─── Dataset excerpts ───

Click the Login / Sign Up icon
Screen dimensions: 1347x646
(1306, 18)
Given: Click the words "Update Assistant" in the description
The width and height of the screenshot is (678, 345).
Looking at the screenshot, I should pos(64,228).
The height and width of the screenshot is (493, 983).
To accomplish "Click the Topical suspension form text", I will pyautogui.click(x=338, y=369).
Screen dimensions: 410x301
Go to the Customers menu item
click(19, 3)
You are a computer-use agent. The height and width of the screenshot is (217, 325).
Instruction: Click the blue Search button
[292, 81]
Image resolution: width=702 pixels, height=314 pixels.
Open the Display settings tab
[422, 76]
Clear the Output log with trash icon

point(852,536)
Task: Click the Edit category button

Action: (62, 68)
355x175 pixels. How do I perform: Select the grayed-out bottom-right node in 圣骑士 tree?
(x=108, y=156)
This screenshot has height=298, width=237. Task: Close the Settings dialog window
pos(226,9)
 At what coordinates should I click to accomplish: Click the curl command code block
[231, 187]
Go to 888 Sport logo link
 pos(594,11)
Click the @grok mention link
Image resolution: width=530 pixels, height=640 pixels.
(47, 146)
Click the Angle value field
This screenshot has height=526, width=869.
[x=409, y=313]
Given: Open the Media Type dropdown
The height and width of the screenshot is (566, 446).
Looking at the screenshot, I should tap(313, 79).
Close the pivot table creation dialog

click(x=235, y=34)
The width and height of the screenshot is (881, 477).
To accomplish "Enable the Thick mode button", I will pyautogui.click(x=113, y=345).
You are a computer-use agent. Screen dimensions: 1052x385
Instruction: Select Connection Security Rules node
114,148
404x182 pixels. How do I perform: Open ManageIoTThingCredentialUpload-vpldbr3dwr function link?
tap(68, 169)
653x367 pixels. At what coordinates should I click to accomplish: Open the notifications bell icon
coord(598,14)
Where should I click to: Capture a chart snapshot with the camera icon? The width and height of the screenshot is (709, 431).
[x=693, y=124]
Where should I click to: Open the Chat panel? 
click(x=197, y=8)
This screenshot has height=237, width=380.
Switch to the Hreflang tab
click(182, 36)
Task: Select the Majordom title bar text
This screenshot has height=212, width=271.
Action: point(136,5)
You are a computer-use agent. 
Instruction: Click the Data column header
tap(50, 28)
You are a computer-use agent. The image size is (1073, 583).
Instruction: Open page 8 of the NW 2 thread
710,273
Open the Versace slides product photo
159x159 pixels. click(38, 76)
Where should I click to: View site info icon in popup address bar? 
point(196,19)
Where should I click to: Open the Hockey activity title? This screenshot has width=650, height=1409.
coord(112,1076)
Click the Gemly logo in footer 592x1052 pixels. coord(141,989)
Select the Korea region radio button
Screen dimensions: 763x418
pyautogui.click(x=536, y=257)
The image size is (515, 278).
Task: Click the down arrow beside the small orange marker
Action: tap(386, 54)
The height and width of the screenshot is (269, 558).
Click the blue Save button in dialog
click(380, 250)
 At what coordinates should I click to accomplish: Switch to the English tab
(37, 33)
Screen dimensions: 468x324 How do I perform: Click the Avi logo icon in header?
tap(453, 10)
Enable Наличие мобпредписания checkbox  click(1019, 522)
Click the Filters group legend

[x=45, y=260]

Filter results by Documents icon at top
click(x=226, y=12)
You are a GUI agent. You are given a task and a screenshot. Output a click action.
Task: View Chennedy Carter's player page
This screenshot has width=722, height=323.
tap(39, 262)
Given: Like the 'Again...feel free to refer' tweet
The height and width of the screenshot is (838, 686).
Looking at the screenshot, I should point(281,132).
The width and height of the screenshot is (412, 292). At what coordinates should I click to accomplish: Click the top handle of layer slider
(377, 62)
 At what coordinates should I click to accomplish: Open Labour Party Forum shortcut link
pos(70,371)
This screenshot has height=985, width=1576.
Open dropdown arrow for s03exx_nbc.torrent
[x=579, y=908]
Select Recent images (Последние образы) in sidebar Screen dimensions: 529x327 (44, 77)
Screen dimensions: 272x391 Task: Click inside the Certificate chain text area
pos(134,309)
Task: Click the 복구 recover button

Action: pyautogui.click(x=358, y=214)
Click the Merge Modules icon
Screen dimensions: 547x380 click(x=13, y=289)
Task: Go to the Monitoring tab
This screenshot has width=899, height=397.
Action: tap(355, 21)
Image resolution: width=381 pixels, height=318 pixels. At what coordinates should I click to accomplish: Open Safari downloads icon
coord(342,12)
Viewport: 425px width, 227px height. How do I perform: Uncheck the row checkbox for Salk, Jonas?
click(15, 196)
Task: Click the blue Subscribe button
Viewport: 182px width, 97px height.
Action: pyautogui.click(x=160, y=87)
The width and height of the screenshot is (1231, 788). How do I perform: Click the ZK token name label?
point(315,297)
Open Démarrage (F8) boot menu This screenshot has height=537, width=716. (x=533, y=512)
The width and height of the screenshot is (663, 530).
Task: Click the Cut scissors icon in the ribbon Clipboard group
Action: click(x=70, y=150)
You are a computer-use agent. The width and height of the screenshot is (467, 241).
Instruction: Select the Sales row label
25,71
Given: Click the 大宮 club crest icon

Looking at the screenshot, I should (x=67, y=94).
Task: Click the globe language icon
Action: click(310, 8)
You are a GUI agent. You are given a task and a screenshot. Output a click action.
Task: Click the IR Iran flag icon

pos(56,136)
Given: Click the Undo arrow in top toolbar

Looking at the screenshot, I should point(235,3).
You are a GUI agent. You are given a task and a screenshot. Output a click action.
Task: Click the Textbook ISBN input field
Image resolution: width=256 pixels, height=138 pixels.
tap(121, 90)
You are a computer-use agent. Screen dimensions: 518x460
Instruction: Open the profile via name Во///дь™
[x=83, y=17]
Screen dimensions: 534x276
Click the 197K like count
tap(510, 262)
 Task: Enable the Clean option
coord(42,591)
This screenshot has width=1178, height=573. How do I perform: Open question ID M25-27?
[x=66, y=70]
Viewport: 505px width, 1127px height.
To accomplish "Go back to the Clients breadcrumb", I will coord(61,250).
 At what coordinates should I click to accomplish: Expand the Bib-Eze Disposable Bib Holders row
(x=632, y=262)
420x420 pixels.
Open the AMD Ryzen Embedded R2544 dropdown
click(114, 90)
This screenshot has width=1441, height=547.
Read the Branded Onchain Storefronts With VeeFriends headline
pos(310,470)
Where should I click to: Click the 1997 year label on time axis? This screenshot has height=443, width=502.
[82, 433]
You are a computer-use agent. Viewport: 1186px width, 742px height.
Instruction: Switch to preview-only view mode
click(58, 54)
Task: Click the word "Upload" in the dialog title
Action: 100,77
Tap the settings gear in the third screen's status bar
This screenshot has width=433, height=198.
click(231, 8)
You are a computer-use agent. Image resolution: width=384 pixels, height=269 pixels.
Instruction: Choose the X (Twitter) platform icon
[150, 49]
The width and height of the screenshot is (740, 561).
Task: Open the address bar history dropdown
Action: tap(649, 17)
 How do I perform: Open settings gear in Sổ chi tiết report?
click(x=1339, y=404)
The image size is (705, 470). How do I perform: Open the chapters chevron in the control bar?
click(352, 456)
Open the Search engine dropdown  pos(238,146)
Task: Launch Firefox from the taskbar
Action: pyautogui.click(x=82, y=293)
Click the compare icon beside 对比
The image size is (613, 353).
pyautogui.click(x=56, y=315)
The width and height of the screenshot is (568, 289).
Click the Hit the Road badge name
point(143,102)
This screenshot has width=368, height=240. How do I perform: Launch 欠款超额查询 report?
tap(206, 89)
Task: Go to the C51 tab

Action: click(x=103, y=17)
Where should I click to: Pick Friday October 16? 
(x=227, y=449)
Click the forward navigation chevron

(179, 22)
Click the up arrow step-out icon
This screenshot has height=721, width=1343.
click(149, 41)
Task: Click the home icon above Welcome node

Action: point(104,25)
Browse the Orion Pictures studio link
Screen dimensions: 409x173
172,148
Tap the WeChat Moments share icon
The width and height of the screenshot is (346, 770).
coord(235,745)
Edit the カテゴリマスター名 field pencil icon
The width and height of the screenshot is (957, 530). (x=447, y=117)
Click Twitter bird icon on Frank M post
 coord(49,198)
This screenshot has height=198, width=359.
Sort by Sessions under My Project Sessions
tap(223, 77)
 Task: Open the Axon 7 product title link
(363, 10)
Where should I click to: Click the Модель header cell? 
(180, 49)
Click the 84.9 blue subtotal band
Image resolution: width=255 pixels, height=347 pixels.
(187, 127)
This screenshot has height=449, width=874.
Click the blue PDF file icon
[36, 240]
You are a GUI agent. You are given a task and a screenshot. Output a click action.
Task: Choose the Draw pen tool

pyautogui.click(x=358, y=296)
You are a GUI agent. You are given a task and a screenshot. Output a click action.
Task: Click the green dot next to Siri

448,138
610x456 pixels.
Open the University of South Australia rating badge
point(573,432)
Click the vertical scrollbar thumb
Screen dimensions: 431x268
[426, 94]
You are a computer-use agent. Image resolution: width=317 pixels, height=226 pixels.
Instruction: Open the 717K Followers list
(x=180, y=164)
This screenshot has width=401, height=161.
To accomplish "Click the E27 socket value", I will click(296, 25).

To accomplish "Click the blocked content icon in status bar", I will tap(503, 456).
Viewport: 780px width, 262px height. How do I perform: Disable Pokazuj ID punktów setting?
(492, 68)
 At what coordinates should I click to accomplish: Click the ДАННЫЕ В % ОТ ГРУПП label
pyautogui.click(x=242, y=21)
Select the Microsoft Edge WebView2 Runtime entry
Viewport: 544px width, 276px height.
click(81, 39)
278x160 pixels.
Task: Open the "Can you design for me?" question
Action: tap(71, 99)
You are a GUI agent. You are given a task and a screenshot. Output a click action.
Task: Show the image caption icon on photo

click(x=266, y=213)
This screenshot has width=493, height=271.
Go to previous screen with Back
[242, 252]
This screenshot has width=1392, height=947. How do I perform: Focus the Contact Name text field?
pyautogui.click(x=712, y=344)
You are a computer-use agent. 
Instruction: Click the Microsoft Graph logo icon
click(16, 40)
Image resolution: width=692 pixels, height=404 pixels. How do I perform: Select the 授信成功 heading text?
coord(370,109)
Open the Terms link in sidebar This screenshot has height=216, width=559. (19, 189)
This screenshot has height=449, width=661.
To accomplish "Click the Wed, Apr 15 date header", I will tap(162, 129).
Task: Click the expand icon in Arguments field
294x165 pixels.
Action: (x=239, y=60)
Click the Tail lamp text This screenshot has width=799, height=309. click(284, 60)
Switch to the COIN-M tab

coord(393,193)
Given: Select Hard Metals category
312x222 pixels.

───

Task prompt: Copy back the listing above exactly, but only from the line with "This screenshot has width=722, height=323." through the line with "This screenshot has height=985, width=1576.", both ends included.

Finished exercise:
This screenshot has width=722, height=323.
tap(39, 262)
Given: Like the 'Again...feel free to refer' tweet
The height and width of the screenshot is (838, 686).
Looking at the screenshot, I should point(281,132).
The width and height of the screenshot is (412, 292). At what coordinates should I click to accomplish: Click the top handle of layer slider
(377, 62)
 At what coordinates should I click to accomplish: Open Labour Party Forum shortcut link
pos(70,371)
This screenshot has height=985, width=1576.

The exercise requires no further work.